In other cases, a reorganization is in order. A bankruptcy reorganization is used to pay debts that cannot be
discharged in a chapter 7, such as many IRS taxes. Also, it is used to give debtors time and ability to catch up
arrears on secured debts such as cars and homes. This bankruptcy calls for monthly payments to a court-
appointed Trustee which are then distributed to creditors. The Plan of repayment can extend payouts, lower interest rates, and even lower the total amount to be paid. A Chapter 13 Plan may last from 36 to 60 months.
Unsecured debt may be paid as little as 1% or as much as 100%.
Many small businesses need help with bank loans, equipment loans, taxes, and vendor. Oftentime, a Chapter
13 reorganization can give the business enough breathing room to survive. Business Chapter 13 cases can be
complicated. They need the attention of an experienced attorney.

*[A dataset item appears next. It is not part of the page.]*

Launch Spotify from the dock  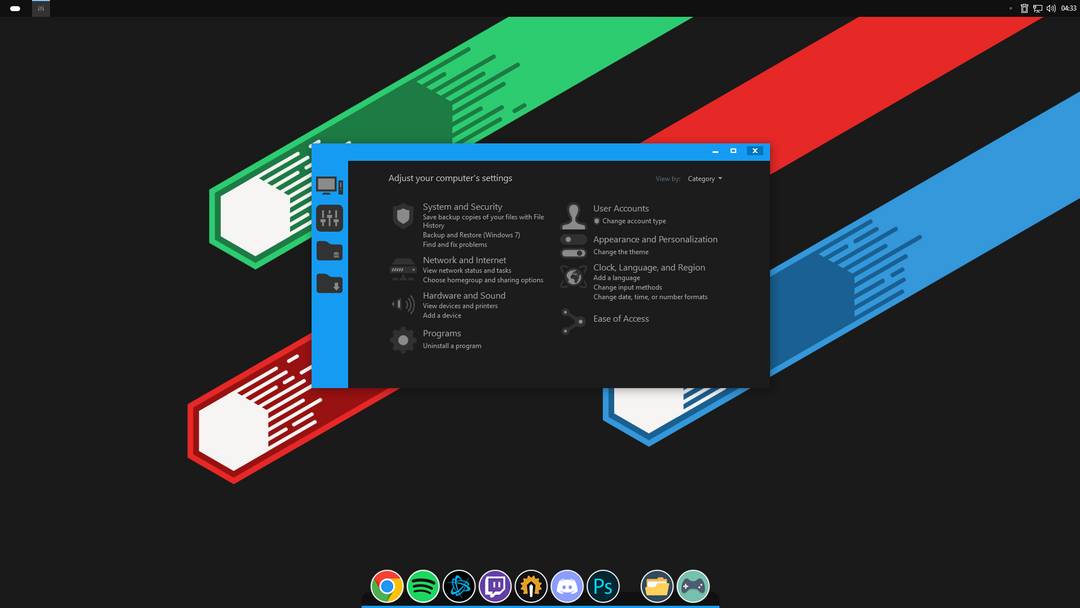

Family Farmers and Family Fishermen (which encompasses shrimp fishing) may file for reorganization under Chapter 12. Mr. Smith has filed more Chapter 12 cases than any other attorney in the Southern District of
This is a Reorganization for both individuals and businesses that cannot fit into the limits or requirements
of Chapter 12 and 13. Chapter 11 is designed for larger cases and can be more time-consuming and expensive
than the other reorganizations.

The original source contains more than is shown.